SG: And so she would say, actually, what you’re getting here is an aesthetic proposition that is very safe. In actual fact, it’s not challenging society, it’s just merely reflecting the power structures of society back to the audience in a way that sort of put in a sort of a radical container. But at its heart, it’s the same sort of power that’s going on in the music as it is in society. So her critique is that that’s something that is dissimulated or that is not owned up to by the musicians. Right. They’re seeing themselves as challenging, as transforming, as being radical, but actually they’re just finding a new way to package up power and existing roles and behaviors in society.

JG: And how much is the structure as a factor in all of this? For example, the funding structures I mean, we’re all very familiar that a lot of contemporary music exists through funding commissions, grants, etc. So how much of that sort of funding structure that has been created, I guess, in the post-war period has contributed towards that?

SG: Yeah, it’s no accident that the examples that Mariana Ritchey gives in her book Composing Capital tend to come from the sort of American, the Anglosphere. So in territories where there hasn’t been the same kind of social democratic infrastructure around culture that you get in places like Germany, France, the Netherlands and so on, there is more of a some would call it neoliberal, you could just call it capitalist philanthropic sort of model where culture needs to operate in the marketplace and therefore to be entrepreneurial. To promote yourself is necessary because the funding structures are not necessarily there to support ensembles and composers and musicians to create art in a sort of an independent non market-driven way. So the funding structures, and I suppose some would say the political economic framework of the society you’re living in is absolutely pivotal in shaping the way you make your art.

JG: But still, in terms of funding, there is also an onus on the promoter or ensemble to show something in terms of audience figures and attendance and stuff like that. Presumably that also drives these ideas that you’re just talking about.
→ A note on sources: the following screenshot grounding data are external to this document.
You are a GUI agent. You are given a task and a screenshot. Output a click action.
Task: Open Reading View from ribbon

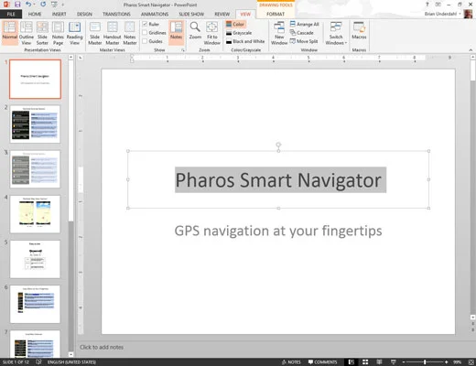74,34
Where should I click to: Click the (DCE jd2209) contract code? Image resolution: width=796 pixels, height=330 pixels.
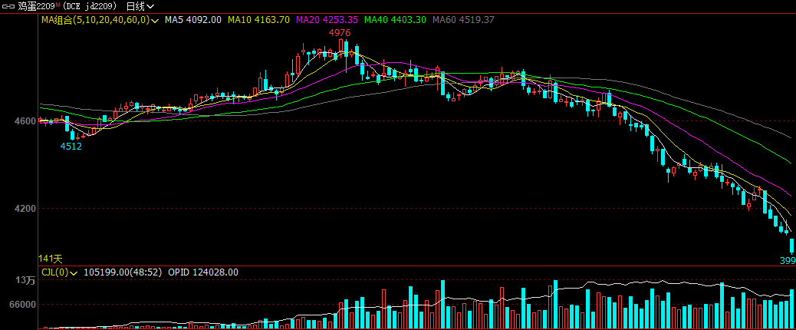(90, 6)
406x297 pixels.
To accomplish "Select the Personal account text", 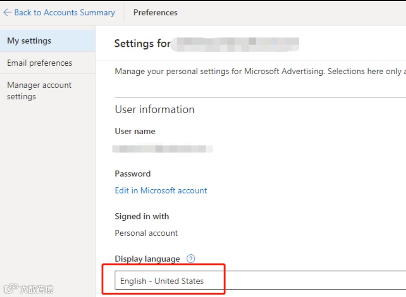I will (146, 233).
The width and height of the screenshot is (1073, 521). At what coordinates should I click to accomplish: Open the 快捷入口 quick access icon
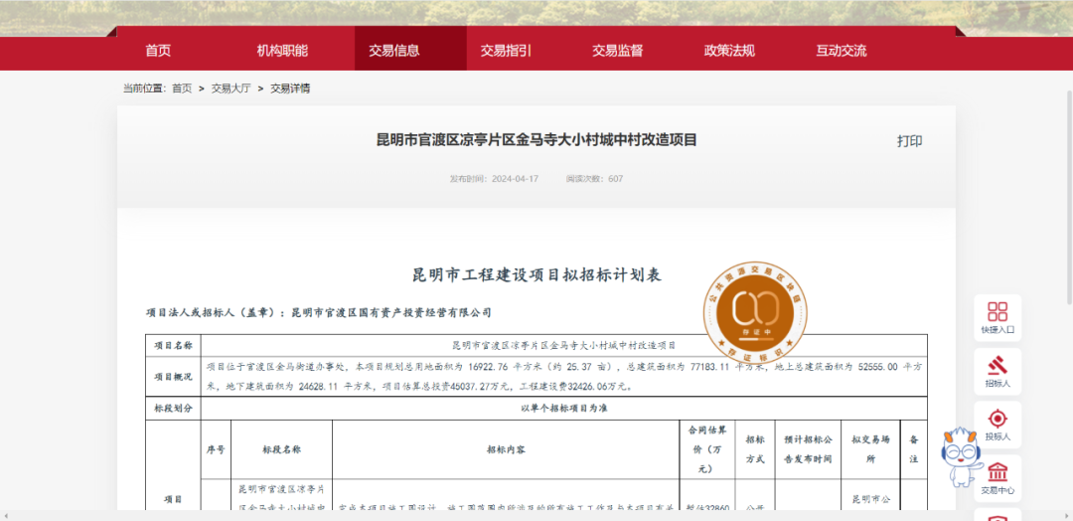996,317
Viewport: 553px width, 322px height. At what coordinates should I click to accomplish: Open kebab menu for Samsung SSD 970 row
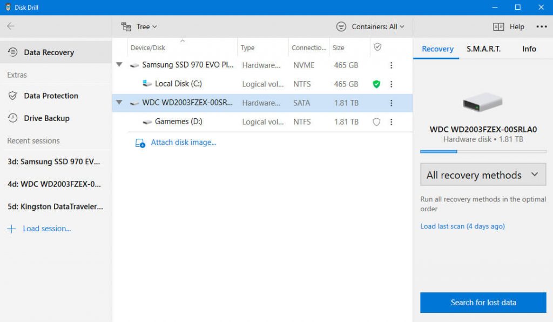pyautogui.click(x=392, y=65)
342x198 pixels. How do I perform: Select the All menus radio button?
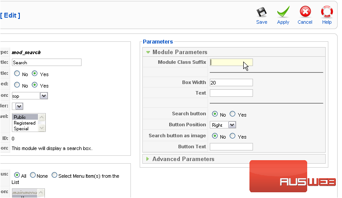click(17, 176)
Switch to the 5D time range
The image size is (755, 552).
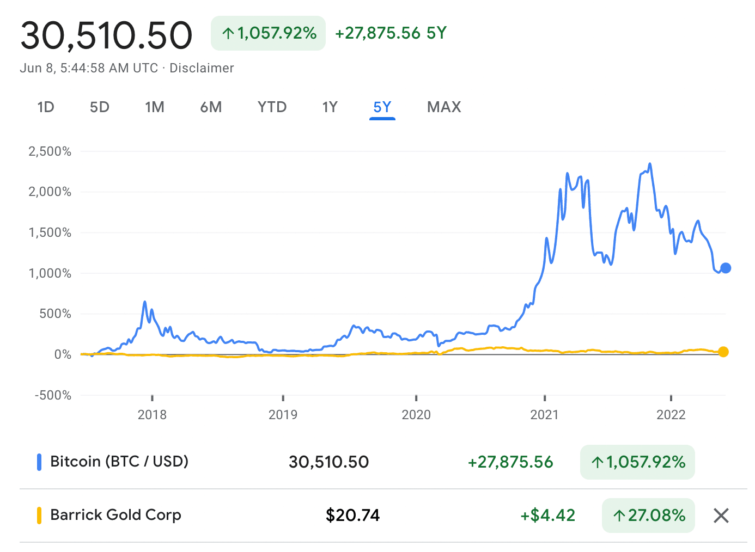click(100, 107)
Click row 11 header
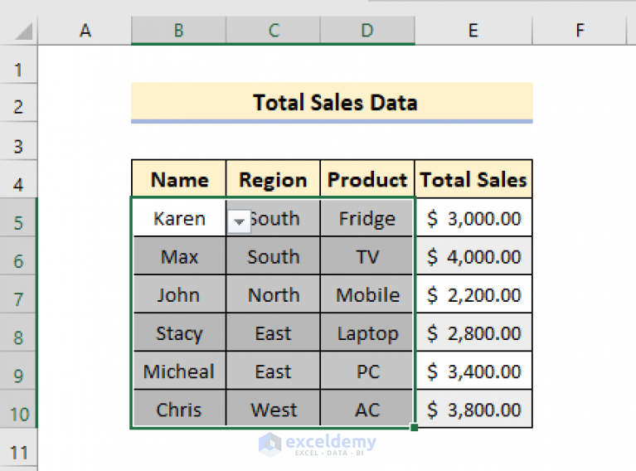The image size is (636, 471). [x=18, y=454]
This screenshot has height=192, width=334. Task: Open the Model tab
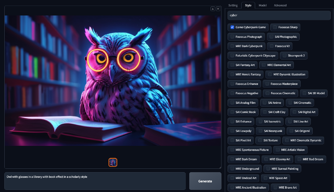click(x=263, y=5)
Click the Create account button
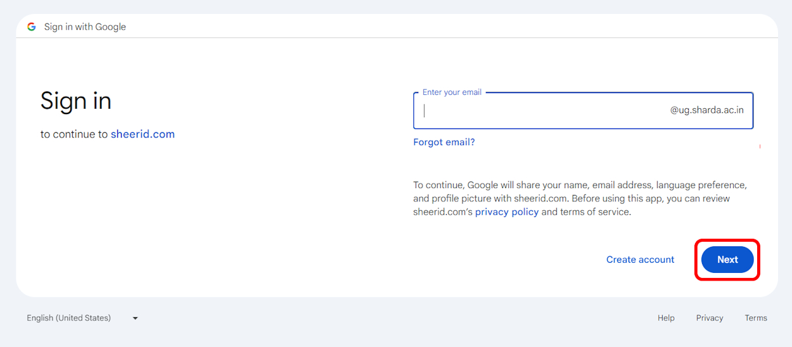The width and height of the screenshot is (792, 347). point(640,260)
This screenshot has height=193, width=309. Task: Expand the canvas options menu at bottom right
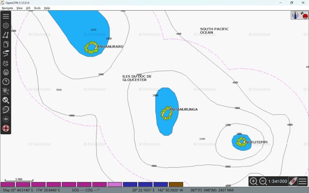click(303, 181)
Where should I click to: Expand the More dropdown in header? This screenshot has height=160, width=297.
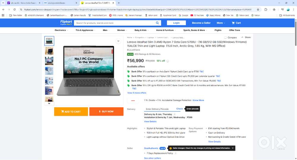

SG: Yeah, absolutely. And if I were running a contemporary music ensemble, I would want to get an audience to come and watch my concert. I think there is a tendency of critics and theorists to step back and to point out, for example, the ways that contemporary musicians might actually be contemporary capitalists and say that, well, there’s something counterfeit about that or there’s something wrong with that. And I understand that point. But at the same time, on a sort of a human level of wanting to make culture and wanting people to see and hear that culture and respond to it, I think it’s very understandable that people have chosen to lose in some senses the apparatus of classical music that can be a little bit off-putting and exclusionary. That thing of having to know exactly when to clap, having to know how to follow a piece of music for 30 minutes without break, having to know the sort of narrative or the story structure of a symphony, which is a specialist thing. But it’s very, very difficult for people who are used to consuming culture in a way that doesn’t require specialist training. So they’re used to going to the cinema or hearing music on the radio or reading books, which of course, we know that they’ve spent decades enculturing into.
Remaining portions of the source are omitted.